Situation erst einmal gründlich analysieren
Er rät deshalb Anlegern, sich eher an der altbekannten Börsenweisheit zu orientieren, die meint, dass politische Börsen kurze Beine haben. Sie besagt, dass politische Ereignisse die Märkte selten dauerhaft beeinflussen. Etwas, was sich in der Vergangenheit immer wieder bewahrheitet hat. Laut ihm ist es natürlich verständlich, dass der Einmarsch Russlands in die Ukraine Anleger erst einmal verunsichert. Dennoch rät er dazu, Ruhe zu bewahren und die Situation gründlich zu analysieren.

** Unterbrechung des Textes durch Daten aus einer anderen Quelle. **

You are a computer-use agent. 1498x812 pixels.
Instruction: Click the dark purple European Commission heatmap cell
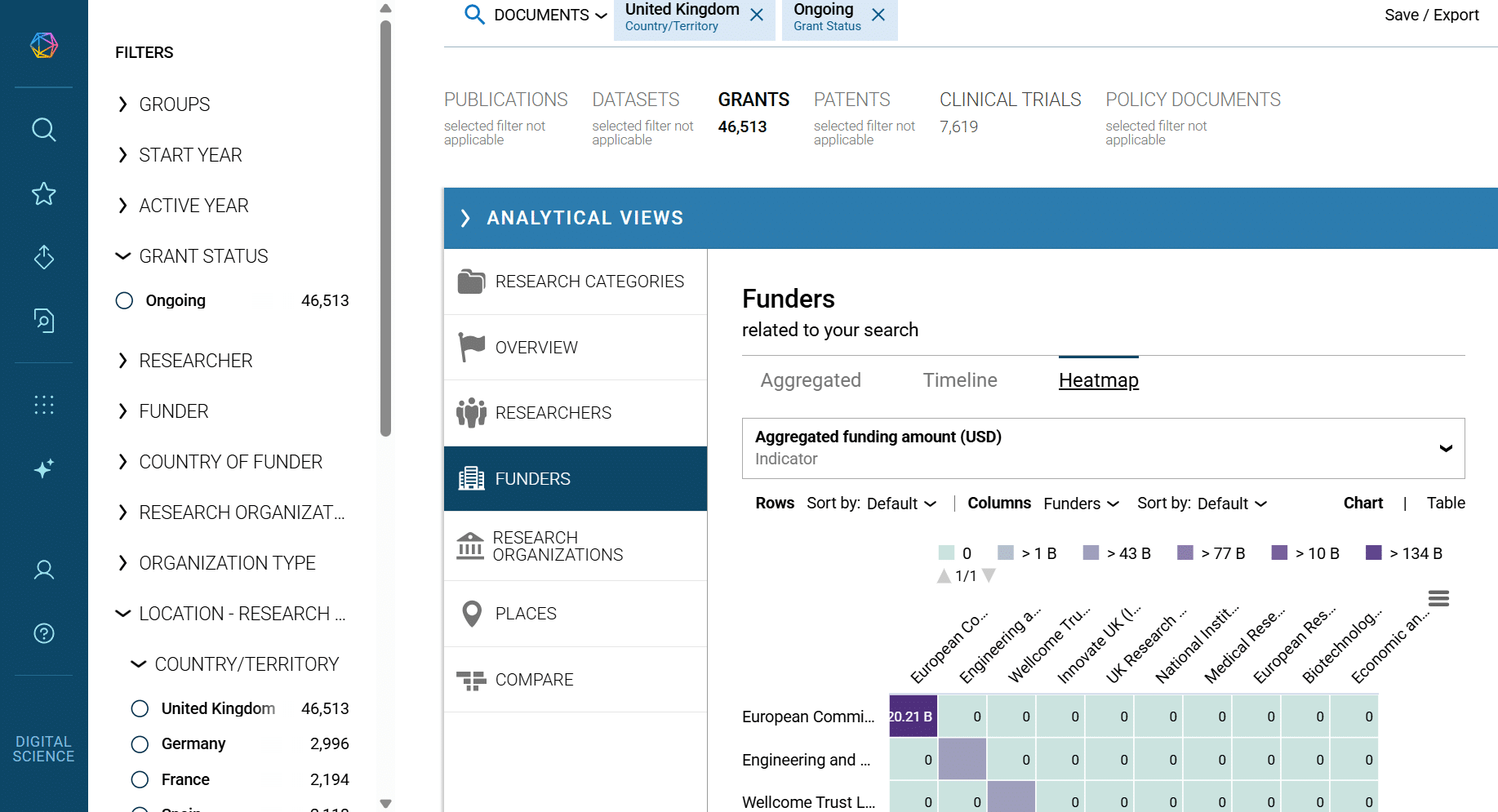[913, 717]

So zählt Russland zu den Schwellenländern und spielt global betrachtet aus Investorensicht keine große Rolle. Das verdeutlicht ein Blick auf die Struktur des weltweiten Börsenbarometers MSCI World. Dort kommen US-Unternehmen auf einen Anteil von fast 70 Prozent, deutsche Aktien derzeit auf rund 2,8 Prozent. Dagegen waren russische Papiere vor Beginn des Krieges in der offiziellen Statistik des MSCI World nicht einmal gesondert ausgewiesen, weil deren Gewicht im Index viel zu gering war. Gemäß Prowoll haben die Märkte dementsprechend den Einmarsch Russlands nicht so stark bewertet. Tatsächlich war der Markteinbruch bei Beginn der Corona-Pandemie größer.
Ruhe zu bewahren ist deshalb in politischen Krisen oberstes Gebot für Anleger. Und das gilt umso mehr bei der Betrachtung der Auswirkungen auf die Unternehmen. Der erfahrene Honorarberater geht zwar schon davon aus, dass wir Folgewirkungen sehen werden, aber niemand heute seriös beziffern kann, wie diese genau aussehen. Er warnt deshalb auch davor, solche Ereignisse zum Anlass zu nehmen, um größere Umschichtungen im Portfolio vorzunehmen.
Marktschwankungen durch breite Diversifikation begegnen
Stattdessen sollten Anleger die Grundsätze langfristigen Investierens auch in solchen Phasen einhalten. So muss einem Anleger zunächst klar sein, welches Maß an Risiko für ihn individuell passend ist. Darauf sollte dann die Vermögensallokation, also die Aufteilung zwischen riskanteren und sicheren Anlagen, basieren. Im nächsten Schritt geht es dann darum, breit gestreut zu investieren.
Prowoll erklärt, dass Marktschwankungen üblich sind, und eine breite Diversifikation die Risiken in Krisenzeiten und damit die Kursschwankungen auf Portfolioebene reduziert, wie wissenschaftliche Untersuchungen immer wieder zeigen. Anleger sollten auch deshalb in schwierigen Phasen investiert bleiben.
Dennoch ergeben sich aus Krisen aber auch immer Chancen. Da laut dem Experten das Risiko in einer Krise stets niedriger ist als davor, erhöht sich die potenzielle Rendite danach deutlich. Das heißt, es kann sich lohnen, nicht benötigte Liquidität in solchen Phasen zu investieren. Auch macht ein regelmäßiges Rebalancing des Portfolios Sinn. Prowoll erklärt:
Nach Beginn der Corona-Krise zum Beispiel lag der Aktienmarkt knapp 40 Prozent unter dem Ausgangswert vor der Pandemie. Besteht das Portfolio eines Anlegers zu 60 Prozent aus Aktien und zu 40 Prozent aus Anleihen, dann hat sich durch diese Bewegung die Gewichtung massiv verschoben.
Indem ein Investor nach einem solchen Kurseinbruch die Ursprungsallokation wieder herstellt, kauft er automatisch Aktien zu einem günstigeren Preis nach. Wichtig ist dabei aber, die langfristigen Anlageziele nicht aus dem Blick zu verlieren und auf eine breite Streuung des Portfolios zu achten. Das Fazit des Honorarberaters lautet demnach, dass ein Anleger nur so sicherstellen kann, dass er seine Anlageziele auf lange Sicht auch erreicht.